Dr. Mahlet and other national CRC members have introduced this strategy as a new practice minimizing the great inconvenience of taking sick infectious patients long distances only for evaluations. Dr. Mahlet and the senior members of CRC has used site-visits to extend their skills to the clinical team at the referring TICs during such onsite patient evaluation visits.
Following the patient evaluations, Dr. Mahlet has carefully evaluated the appeal and come up with a plan to conduct the most wanted surgery, it was so good news for the program, care providers and most importantly for the patients. Kedro has got the first chance based on the criteria, he was transferred to Black lion hospital admitted and underwent the surgical intervention after routine evaluation and supporting testes. Kedro has developed a kind of post operation complications which is expected in such intervention and the TB symptoms has gone and his test result became constantly negative. Then recently, she has conducted the operation for Behailu and the nasty cavitation and the affected tissue is removed. Currently Behailu is in a very good state of health and recovering fast. After surgery, he made his first call to one of his most trusted nurse who has treated him with the DR-TB regimen containing new drugs at Bishoftu General Hospital. He said to her “I am finally cured of TB with the hands of Dr Mahlet after 7 years. I have lost significant part of my young age due to TB. I will need to get back to my school quickly. Please help me to catch up with my lost years.” The nurse passes his message to the national TB program team who have been engaged in his treatment and care.
The experience of Dr Mahlet is worth sharing. When I asked her what she felt after conducting such operation, she said, “Relieved my friend, because it was a dreaded difficult surgery”. Then a follow up question: What safety precaution have you followed to protect yourself and your crew from contracting TB? “I evaluated the risk and maximum care was taken not to aerosolized the contents, as you know the patients were bacteriological negative during the procedure & hence considered less infectious.”

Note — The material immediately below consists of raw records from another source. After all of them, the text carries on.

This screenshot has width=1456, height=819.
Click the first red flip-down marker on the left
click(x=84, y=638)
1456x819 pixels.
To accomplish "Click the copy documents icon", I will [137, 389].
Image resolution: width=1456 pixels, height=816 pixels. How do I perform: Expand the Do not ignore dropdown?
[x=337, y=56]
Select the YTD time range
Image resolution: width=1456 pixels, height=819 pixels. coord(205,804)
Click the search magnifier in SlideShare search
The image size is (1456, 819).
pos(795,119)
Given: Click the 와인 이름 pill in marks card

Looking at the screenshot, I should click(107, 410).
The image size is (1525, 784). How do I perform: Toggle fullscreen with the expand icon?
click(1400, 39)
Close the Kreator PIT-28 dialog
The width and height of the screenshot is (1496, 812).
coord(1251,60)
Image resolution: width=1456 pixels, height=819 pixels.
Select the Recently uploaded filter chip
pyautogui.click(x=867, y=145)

I mention to her the question I had in mind and also the story of Zobeyda covered in this edition of the annual bulletin, some fellow professionals declined to conduct CS for culture converted pregnant drug resistance TB patients but you did lung surgery to these patients, what do you advise for fellow physicians about patients with TB? The answer was “Living in resource limited setting, we have to balance and we have to do everything we can to help patients that come to us with what we have, taking the necessary precautions. We have to treat patients without discrimination”. Physicians should update themselves with national guidelines and updates in medicine.
The precautions that need to be taken if operating TB patients are as follows:
- The status of the patients should be communicated to all attendants including the support staff.
- The patients should be isolated in a private room before and after the procedure with limited contact.
- Wearing masks (N95) and aggressive disinfection and ventilation of the operation theater after each procedure to protect the next patent and staff.
Dr. Mahlet was recognized as heroine of the year at the 17th TRAC Annual Conference held in Gondar. She is a graduate of Jimma University, in her undergraduate study. She did her postgraduate study in Surgery at Addis Ababa University, School of medicine. She further studied (subspeciality in) Cardiothoracic surgery to become the first female cardiothoracic surgeon in Ethiopia, and one of the few cardiothoracic surgeons in the country. She concedes her father & family for all the success she has done and the courage she has.